For this example, two fast-Ethernet interconnects use over 90 percent of the bandwidth.

Note

It is recommended that an initial installation has at least 30 percent available bandwidth capacity because the latency of the cluster interconnect increases and it may cause a false detection of heartbeat failure when total use nears 100 percent.

For this example, workload and configuration, one additional fast-Ethernet interconnect should be added to provide the excess capacity. The table below shows the same calculation with this addition.

Table 3.2 Example of cluster interconnects with three 100 Mbps Ethernet boards

Item

Bandwidth

Total bandwidth

100 Mbps
Ethernet x 3

80 Mbps

240 Mbps

(= 3 Interconnects x 80 Mbps)

PRIMECLUSTER requirements

0.002 Mbps

0.024 Mbps
(= 4 Nodes x 3 Interconnects x 0.002 Mbps)
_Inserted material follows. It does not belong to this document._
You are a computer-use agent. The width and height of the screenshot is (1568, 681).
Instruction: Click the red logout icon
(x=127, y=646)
User application requirements

36 Mbps

144 Mbps
(= 36 Mbps x 4 Nodes)

Total use = (PRIMECLUSTER requirements + User application requirements) / Total bandwidth of 100 Mbps Ethernet boards x 100
= (0.024 + 144) / 240 x 100 = 60%

This new configuration gives a comfortable 40 percent available bandwidth margin, which means that required margins (30 percent or more) are secured. PRIMECLUSTER supports a maximum of four cluster interconnect devices. In the example above, triple redundant cluster interconnects are used.

3.2.3.2 Latency

As previously stated, PRIMECLUSTER relies on heartbeat requests and responses to determine that nodes or other resources are functional. When a heartbeat is not received in a preset interval, PRIMECLUSTER starts recovery actions. The Cluster Foundation (CF) software on each node sends a heartbeat request every 200 ms on each interconnect to every other node in the cluster. A heartbeat request is sent 50 times in every 200 ms until the timeout period (default: 10 seconds). If there is no response from the target node, CF will mark that node as LEFTCLUSTER.
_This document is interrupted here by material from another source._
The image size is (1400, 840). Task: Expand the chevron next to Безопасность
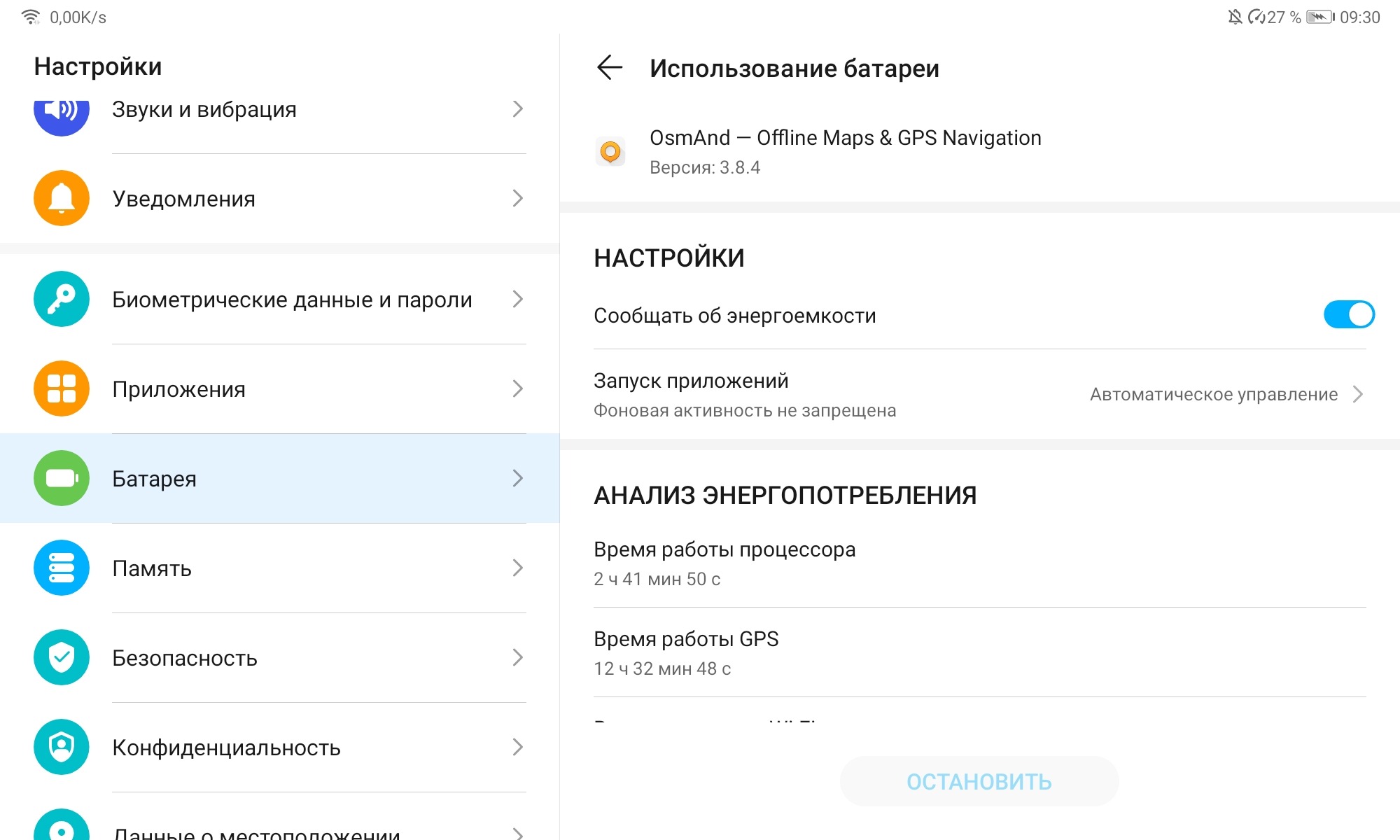(517, 657)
The 200 ms interval is a reasonable design for a maximum latency in the cluster interconnects. This interval is long enough so that a small message and response can span transcontinental distances. This interval is also fixed and cannot be changed.

3.2.3.3 Reliability

Ethernet as an interconnect technology has not shown any problems with PRIMECLUSTER. The communications protocol used by PRIMECLUSTER is ICF. ICF guarantees that messages are delivered correctly and in order to its clients. However, ICF was designed with fairly reliable communications in mind. When the cluster interconnect is reliable, ICF has very low overhead, but when it is unreliable, the overhead of ICF increases. This is similar to other protocols like TCP/IP; errors in the cluster interconnect will result in messages being resent.

Note

  • Resending messages consumes the bandwidth while it also affects the length of response wait time. For these reasons, in order to avoid resending messages, the use of high reliable cluster interconnect is important.

  • An Ethernet error rate greater than 1 error per 1,000,000 bytes indicates that there is some problem with the Ethernet layer that should be investigated. (Use the command netstat(1) or ip(1)to find the error rate.)

3.2.3.4 Device interface (Solaris)

PRIMECLUSTER depends on the DLPI (Data Link Provider Interface) for devices in Solaris. If a device does not support a DLPI interface, PRIMECLUSTER does not recognize the device as eligible for use as a cluster interconnect. In addition, the device must appear to be an Ethernet device. Some devices support TCP/IP, but are not Ethernet-type devices. Keep in mind that PRIMECLUSTER does not use TCP/IP for its cluster interconnects; rather it uses the Ethernet protocols.

3.2.3.5 Security

With the PRIMECLUSTER family of products, it is assumed that the cluster interconnects are private networks; however, it is possible to use public networks as cluster interconnects because ICF does not interfere with other protocols running on the physical media. The security model for running PRIMECLUSTER depends on physical separation of the cluster interconnect networks.

Note

For reasons of security, it is strongly recommended not to use public networks for the cluster interconnects.

The use of public networks for the cluster interconnects allows any machine on that public network to join the cluster (assuming that it is installed with the PRIMECLUSTER products). Once joined, an unauthorized user, through the node, would have full access to all cluster services.